### Description of the task
Copy the following lines word for word, leaving out the pictures.

--- BEGIN Exercise material ---

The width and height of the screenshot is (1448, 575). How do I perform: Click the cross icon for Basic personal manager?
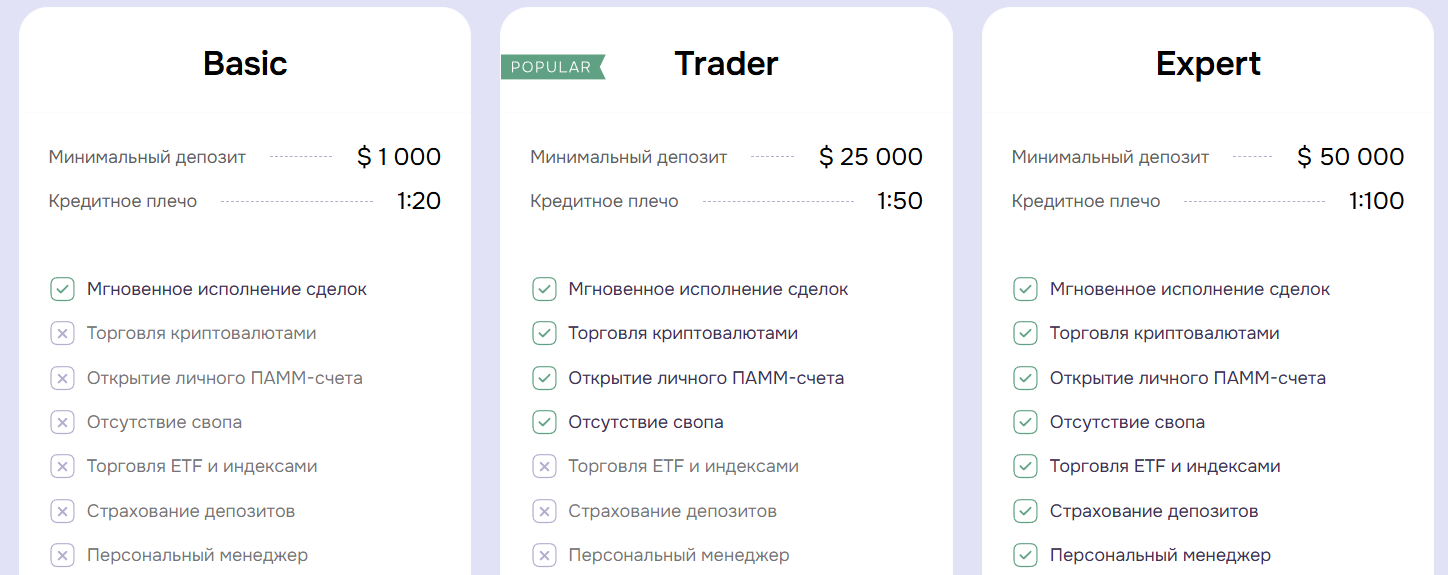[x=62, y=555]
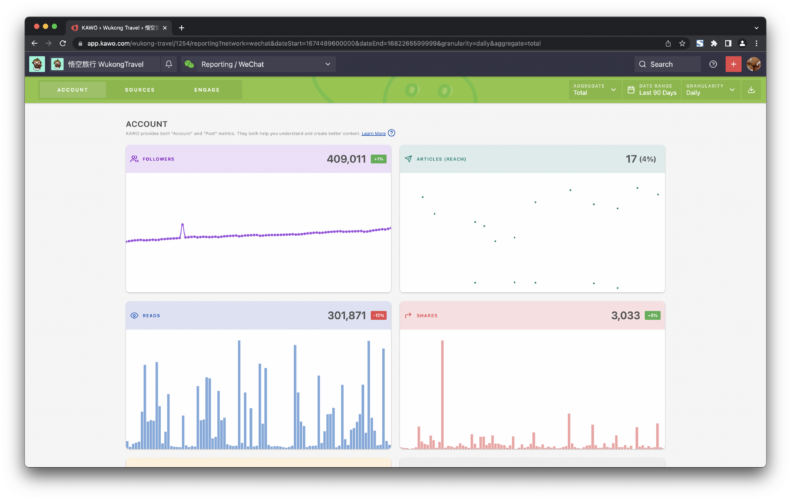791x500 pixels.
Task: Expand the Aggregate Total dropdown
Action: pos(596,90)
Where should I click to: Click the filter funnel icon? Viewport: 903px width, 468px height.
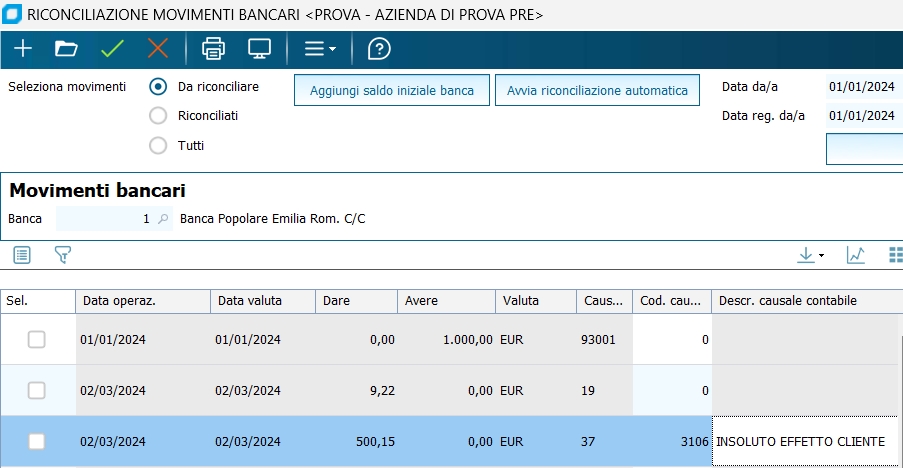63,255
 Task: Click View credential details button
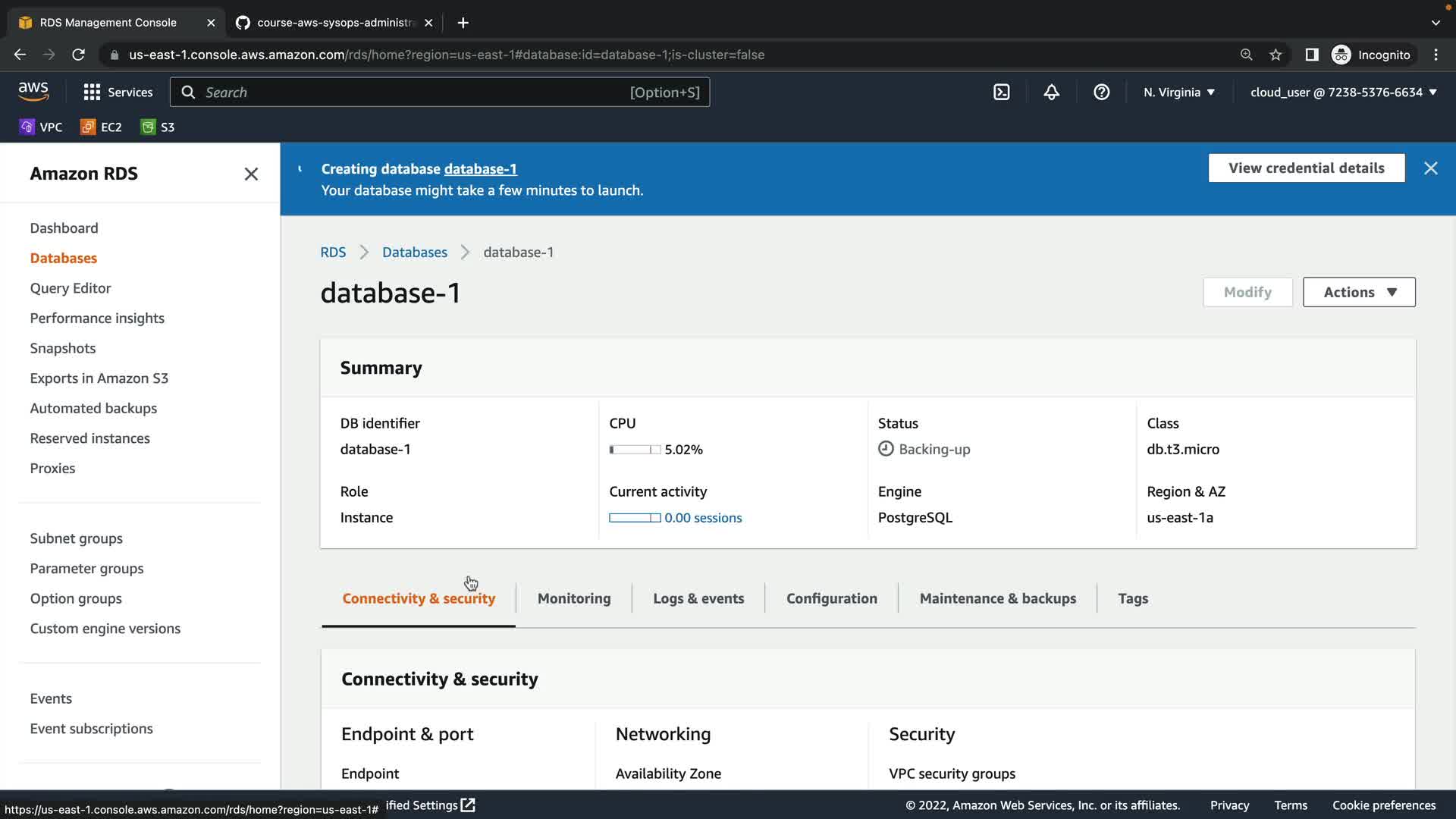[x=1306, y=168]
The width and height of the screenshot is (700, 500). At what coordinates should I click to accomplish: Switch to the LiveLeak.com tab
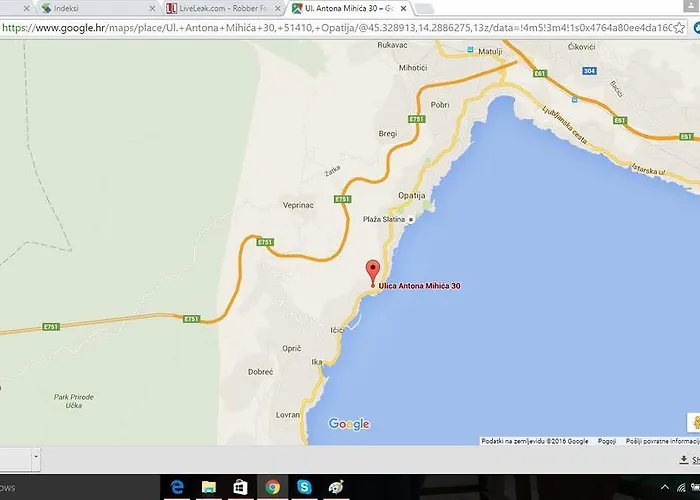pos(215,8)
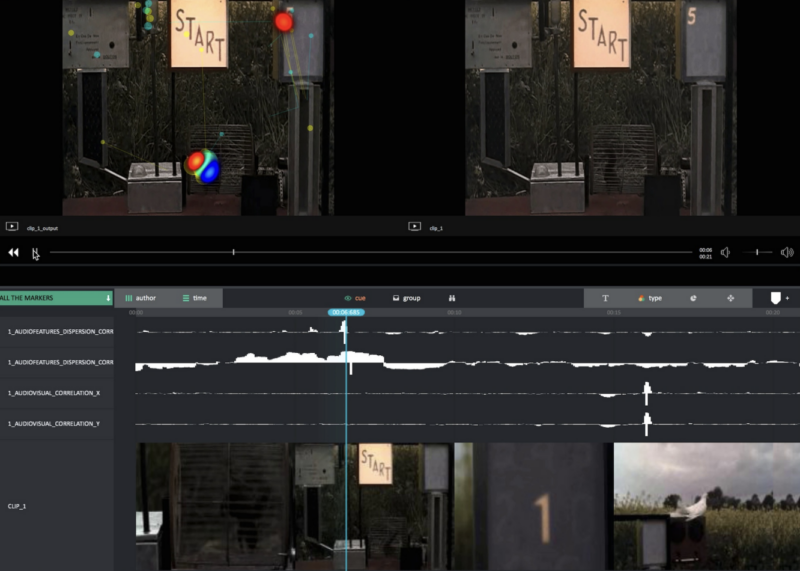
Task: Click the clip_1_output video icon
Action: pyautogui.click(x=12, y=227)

--- END Exercise material ---

### Result of this task
The width and height of the screenshot is (1448, 575). How do I perform: Click the cross icon for Basic personal manager?
[x=62, y=555]
791x500 pixels.
Task: Expand the Aggregate Total dropdown
Action: pos(596,90)
Where should I click to: Click the filter funnel icon? Viewport: 903px width, 468px height.
63,255
 Task: Click View credential details button
[x=1306, y=168]
The width and height of the screenshot is (700, 500). At what coordinates should I click to accomplish: Switch to the LiveLeak.com tab
pos(215,8)
Task: Click the clip_1_output video icon
Action: pyautogui.click(x=12, y=227)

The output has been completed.